There was an intoxicating pleasure in not censoring what she thought and said for a change.

But not everything had to be difficult. It wasn’t a goal in itself, or shouldn’t be.

Richard was kissing her neck, lifting her long hair and burying his face in it, and all the while his fingers stroked her breasts again, doing the things he’d learned she liked.

She was taut and heavy in his cupped hands, and his erection was making itself felt to good effect.

She snuggled back against him and let him lie between her lips, against her entrance.

His right hand moved down across her belly, caressing its soft swell, tangling in her curls.

She remembered Sabrina’s saucy comment – she didn’t have to look at him – and chuckled.

‘Since I’m not supposed to be talking, I won’t ask,’ he murmured in her ear, and nipped at her sensitive lobe, then drew it into his mouth and sucked on it.

And then he was inside her, where she needed him to be, and there was no space for rational thought or for any sort of reply.

She lost herself in pure sensation – their bodies moving in harmony, his hands and mouth on her, his ragged breathing, his knowledge – whether from instinct or experience – of how to please her.

He held her hips tight when he spent himself inside her, and she pushed back against him and arched her back and maybe, this time, she cried aloud. But not his name, never that.
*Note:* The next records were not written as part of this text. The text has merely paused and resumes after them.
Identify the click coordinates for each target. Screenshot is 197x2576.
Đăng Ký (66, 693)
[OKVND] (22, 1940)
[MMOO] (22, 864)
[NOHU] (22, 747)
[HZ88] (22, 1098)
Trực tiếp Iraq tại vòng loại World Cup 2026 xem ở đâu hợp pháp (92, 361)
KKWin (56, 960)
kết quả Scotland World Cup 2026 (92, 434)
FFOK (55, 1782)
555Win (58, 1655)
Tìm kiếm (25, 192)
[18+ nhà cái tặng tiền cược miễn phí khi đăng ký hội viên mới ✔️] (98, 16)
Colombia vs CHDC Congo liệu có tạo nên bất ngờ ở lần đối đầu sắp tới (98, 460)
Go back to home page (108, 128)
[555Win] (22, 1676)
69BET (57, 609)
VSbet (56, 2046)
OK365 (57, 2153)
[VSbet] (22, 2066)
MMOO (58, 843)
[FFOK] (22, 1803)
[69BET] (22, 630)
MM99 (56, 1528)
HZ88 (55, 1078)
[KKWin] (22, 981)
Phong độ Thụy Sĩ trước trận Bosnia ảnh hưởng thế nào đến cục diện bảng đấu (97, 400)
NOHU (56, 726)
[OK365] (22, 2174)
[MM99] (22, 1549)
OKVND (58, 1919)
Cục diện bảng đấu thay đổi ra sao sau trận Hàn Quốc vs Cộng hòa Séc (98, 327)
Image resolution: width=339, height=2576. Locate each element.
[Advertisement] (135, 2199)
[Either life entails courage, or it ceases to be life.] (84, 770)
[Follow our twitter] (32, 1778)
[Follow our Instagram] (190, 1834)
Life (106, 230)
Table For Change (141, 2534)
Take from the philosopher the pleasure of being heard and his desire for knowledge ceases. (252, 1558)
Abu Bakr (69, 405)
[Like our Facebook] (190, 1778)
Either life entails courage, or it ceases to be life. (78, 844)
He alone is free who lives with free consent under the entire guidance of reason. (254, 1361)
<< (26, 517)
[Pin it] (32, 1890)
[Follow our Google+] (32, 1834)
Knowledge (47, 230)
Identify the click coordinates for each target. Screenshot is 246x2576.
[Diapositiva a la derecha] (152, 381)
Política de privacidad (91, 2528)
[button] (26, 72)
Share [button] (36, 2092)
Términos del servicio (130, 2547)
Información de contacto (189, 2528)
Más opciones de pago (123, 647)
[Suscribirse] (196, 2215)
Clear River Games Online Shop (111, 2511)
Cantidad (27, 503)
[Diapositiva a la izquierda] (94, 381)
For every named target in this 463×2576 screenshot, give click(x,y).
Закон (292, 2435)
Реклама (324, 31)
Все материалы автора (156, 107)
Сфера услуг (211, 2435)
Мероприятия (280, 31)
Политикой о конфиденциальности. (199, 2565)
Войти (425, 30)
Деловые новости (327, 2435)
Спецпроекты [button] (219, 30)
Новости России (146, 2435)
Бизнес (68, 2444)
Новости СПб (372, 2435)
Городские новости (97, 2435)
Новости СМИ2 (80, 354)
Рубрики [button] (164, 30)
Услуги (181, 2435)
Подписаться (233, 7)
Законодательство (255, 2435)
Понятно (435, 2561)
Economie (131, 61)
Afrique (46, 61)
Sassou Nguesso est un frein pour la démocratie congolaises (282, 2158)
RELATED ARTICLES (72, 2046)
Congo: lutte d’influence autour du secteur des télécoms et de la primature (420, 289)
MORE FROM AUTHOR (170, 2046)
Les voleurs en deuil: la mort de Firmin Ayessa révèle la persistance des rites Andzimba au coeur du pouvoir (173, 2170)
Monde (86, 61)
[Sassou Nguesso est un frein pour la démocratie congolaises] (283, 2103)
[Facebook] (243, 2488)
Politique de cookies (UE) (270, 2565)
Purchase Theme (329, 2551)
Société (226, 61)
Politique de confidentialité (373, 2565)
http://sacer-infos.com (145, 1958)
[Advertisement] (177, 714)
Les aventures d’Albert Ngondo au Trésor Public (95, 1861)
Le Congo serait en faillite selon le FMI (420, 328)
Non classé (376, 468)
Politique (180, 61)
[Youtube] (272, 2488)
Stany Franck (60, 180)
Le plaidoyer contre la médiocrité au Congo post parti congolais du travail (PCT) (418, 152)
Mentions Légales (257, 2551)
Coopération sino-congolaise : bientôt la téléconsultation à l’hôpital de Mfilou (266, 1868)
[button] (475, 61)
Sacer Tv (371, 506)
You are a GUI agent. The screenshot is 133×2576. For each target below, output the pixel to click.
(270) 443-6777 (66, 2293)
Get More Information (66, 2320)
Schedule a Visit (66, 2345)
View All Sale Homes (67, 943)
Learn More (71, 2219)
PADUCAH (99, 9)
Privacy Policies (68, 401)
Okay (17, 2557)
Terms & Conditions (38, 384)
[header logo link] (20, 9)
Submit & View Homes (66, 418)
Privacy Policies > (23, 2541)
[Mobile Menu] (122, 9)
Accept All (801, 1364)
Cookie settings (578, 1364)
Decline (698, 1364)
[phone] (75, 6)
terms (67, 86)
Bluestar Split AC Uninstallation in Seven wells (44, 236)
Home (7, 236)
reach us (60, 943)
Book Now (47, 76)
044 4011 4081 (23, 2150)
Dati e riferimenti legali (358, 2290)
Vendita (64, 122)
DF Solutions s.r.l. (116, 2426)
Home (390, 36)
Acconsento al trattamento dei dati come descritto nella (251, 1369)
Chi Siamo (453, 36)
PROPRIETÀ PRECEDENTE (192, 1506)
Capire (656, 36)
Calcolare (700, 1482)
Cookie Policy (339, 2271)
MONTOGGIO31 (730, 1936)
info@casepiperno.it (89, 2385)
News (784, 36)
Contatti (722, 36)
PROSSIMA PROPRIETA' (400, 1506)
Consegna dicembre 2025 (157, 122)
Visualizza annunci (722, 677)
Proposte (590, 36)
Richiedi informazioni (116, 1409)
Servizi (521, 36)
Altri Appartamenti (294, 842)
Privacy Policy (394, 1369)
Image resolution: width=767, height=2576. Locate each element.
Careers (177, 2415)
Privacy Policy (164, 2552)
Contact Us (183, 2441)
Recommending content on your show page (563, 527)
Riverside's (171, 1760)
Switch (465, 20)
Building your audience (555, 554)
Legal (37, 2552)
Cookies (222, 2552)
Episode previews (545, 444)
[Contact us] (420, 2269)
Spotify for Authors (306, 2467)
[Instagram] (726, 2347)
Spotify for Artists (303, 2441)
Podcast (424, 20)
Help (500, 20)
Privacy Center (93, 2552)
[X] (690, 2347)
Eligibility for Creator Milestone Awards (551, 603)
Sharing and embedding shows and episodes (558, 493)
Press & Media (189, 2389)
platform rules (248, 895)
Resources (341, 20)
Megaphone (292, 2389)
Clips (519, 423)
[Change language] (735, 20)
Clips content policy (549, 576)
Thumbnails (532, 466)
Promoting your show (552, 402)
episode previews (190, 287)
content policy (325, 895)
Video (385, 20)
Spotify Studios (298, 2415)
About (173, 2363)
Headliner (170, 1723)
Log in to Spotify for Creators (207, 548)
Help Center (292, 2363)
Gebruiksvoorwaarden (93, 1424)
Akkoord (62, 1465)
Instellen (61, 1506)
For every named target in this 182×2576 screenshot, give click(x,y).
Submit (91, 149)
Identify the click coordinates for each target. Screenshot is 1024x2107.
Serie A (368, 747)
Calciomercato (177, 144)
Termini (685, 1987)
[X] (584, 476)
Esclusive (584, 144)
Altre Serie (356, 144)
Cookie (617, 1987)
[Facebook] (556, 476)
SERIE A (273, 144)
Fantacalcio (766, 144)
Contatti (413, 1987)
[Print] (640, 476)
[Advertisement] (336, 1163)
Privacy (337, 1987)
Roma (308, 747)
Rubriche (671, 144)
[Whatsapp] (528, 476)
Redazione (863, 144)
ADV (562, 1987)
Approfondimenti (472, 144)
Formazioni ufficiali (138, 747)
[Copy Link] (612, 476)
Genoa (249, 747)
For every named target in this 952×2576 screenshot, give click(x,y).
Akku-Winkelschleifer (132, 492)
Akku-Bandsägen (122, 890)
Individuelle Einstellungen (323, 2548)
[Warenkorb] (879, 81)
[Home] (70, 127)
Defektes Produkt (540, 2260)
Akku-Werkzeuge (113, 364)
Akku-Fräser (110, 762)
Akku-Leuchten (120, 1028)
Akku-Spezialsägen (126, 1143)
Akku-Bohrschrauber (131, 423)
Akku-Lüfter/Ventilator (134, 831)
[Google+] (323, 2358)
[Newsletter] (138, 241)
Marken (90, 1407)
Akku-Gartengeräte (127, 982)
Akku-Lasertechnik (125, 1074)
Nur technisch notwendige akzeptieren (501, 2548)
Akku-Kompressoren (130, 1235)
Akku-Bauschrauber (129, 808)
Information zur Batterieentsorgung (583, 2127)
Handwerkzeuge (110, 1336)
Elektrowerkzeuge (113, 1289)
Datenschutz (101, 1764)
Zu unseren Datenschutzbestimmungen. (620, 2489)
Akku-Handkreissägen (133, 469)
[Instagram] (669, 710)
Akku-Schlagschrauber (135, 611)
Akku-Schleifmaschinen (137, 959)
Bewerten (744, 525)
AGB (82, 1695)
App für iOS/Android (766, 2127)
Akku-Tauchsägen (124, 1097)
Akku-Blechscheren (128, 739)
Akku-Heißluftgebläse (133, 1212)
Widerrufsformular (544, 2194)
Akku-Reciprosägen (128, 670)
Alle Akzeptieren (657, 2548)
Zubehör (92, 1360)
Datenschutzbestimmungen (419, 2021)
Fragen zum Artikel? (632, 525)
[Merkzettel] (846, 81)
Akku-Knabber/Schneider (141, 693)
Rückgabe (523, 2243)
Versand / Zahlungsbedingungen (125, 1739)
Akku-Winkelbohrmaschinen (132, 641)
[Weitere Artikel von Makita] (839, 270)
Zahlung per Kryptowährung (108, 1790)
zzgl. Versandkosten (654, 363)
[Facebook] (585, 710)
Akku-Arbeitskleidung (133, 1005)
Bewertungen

Afterwards, he handed her a pillow without speaking, and she repeated the ungainly exercise that supposedly would give her a better chance of conceiving.

She wasn’t quite sure if she was doing it for herself or for him, and perhaps it didn’t matter.

It would not help either of them if they – she would not say or even think she , for that was wrong – failed.

They’d still be tied together, as her mother had warned her.

He was quiet now, for once, and his face was shuttered.

He pulled the covers over her, which was not easy in her current position, and eventually, he said, his voice more serious than she had heard it in the last hectic weeks, ‘I’m probably going to regret raising this, but I think it is time we talked about the past. Our past. We have grown very adept at avoiding it, I as well as you, but we cannot continue forever like this, ignoring everything that lies between us as though none of it had happened.

The happiness, brief as it was, and the enduring pain of it. Everything.’